“He’s Applebee’s aspiring to be Olive Garden,” says art critic Donald Kuspit of the aggravating subject of “Con Artist.” A funny feature-length look at 1980s New York money-grub artist Mark Kostabi, director-producer-cinematographer-co-editor Michael Sládek’s cruel documentary may be the creepiest artist portrait in memory, a well-etched portrait of a desperate arriviste hysteric. Kostabi’s ugly canvases rollicked in vulgarity, rife with occult personal symbologies that don’t stand up next to more recent successes like George Condo and John Currin or his arch-nemesis Jeff Koons. “That painting is a big shit,” an Italian dealer says of a Mona Lisa with Kostabi’s own homely features, but admits that he can make money from him, “he’s a businessman.” Aping Warhol, he even established a “Kostabi World” to churn-and-burn his work. Is Kostabi in on the satire of himself as a “half-ass entertainer”? It’s sad, but entertaining, in any case, especially as Kostabi’s horrifying personality commandeers more and more screen time.

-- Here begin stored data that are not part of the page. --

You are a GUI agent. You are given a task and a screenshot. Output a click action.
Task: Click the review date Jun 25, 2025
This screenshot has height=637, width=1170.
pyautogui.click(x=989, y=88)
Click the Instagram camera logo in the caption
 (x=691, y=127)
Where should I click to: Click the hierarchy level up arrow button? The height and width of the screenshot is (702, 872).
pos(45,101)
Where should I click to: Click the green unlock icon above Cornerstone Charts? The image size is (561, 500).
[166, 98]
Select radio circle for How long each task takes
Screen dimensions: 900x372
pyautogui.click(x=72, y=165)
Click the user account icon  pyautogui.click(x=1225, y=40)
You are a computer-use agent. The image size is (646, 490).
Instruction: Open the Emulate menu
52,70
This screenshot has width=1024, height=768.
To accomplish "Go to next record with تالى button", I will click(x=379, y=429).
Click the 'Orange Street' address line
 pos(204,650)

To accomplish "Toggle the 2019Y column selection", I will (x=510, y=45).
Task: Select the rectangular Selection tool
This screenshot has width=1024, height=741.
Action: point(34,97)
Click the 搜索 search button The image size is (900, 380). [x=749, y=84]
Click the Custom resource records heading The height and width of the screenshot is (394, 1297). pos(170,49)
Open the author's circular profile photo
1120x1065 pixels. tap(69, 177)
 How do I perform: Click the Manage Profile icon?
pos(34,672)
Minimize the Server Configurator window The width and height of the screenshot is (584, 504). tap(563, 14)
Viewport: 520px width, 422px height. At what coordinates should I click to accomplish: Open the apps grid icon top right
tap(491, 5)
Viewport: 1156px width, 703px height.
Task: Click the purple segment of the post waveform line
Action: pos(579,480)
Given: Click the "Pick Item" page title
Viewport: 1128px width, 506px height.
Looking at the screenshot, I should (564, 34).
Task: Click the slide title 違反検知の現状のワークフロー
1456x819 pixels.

Plus there’s that commission from the Vatican for a statue of Pope John II… With Molly Barnes, Michel Gondry, Jean Michel Basquiat, Andy Behrman, Pope Benedict XVI, Victor Bockris, Wilfredo Arias, Mike Cockrill, Jacob Collins, Fabio D’Aroma. 84m. (Ray Pride)
“Con Artist” opens Friday at Facets.
Ray Pride is Newcity’s film critic and a contributing editor to Filmmaker magazine.